"Peut-être que je vais voter Le Pen après ça" : un journaliste irlandais tacle l’équipe de "Bac Nord"

"Peut-être que je vais voter Le Pen après ça" : un journaliste irlandais tacle l’équipe de "Bac Nord"

MALAISE – Lors de la conférence de presse de "Bac Nord", ce mardi à Cannes, un journaliste irlandais a reproché au film de Cédric Jimenez de livrer une version caricaturale de Marseille et d’encourager le vote Le Pen. Ce que le cinéaste, lui-même d'origine marseillaise, a fermement démenti.

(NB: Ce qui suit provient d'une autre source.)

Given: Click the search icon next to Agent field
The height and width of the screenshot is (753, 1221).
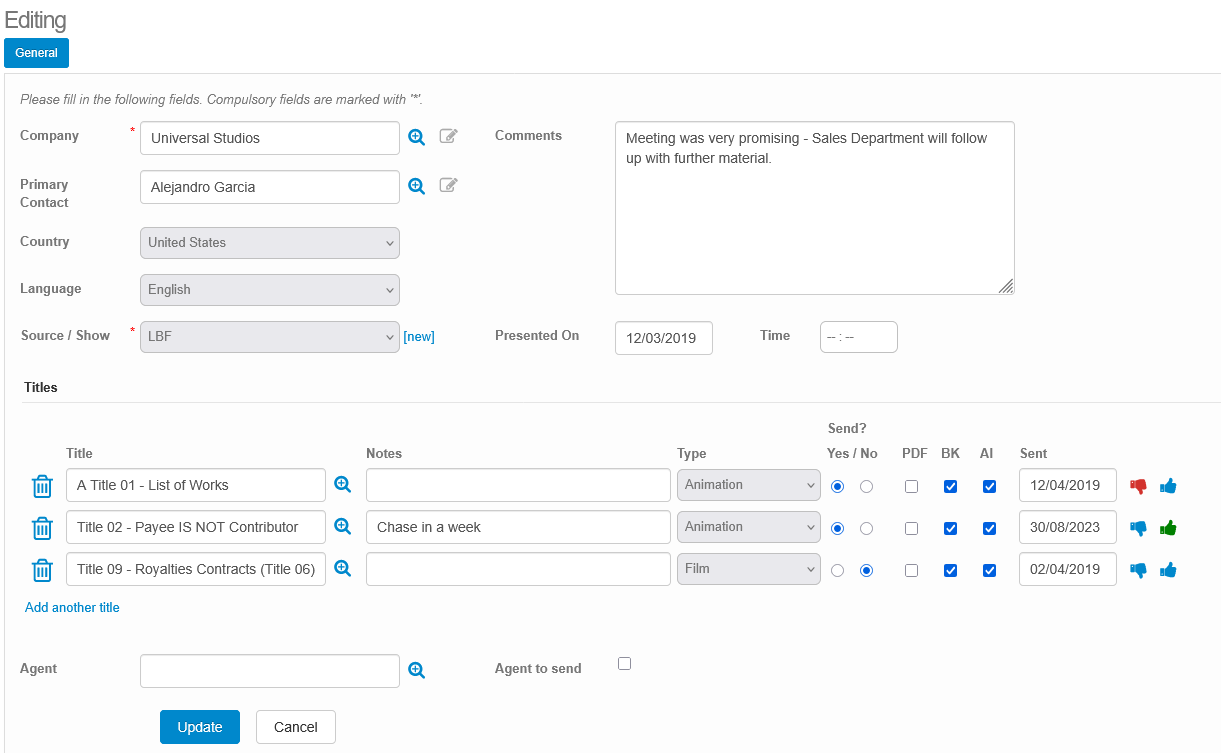Looking at the screenshot, I should coord(416,671).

Bac Nord est un film choc basé sur une histoire vraie. Celle d’un groupe de policiers marseillais qui en 2012, sous la pression de sa hiérarchie, a franchi la ligne jaune pour améliorer ses résultats dans les quartiers Nord de la cité phocéenne. Cette affaire, qui a donné sept relaxes et des peines avec sursis pour onze prévenus, le réalisateur Cédric Jimenez la filme à la manière d’un western urbain, caméra à l’épaule, aux basques de ses héros incarnés par Gilles Lellouche, François Civil et Karim Leklou.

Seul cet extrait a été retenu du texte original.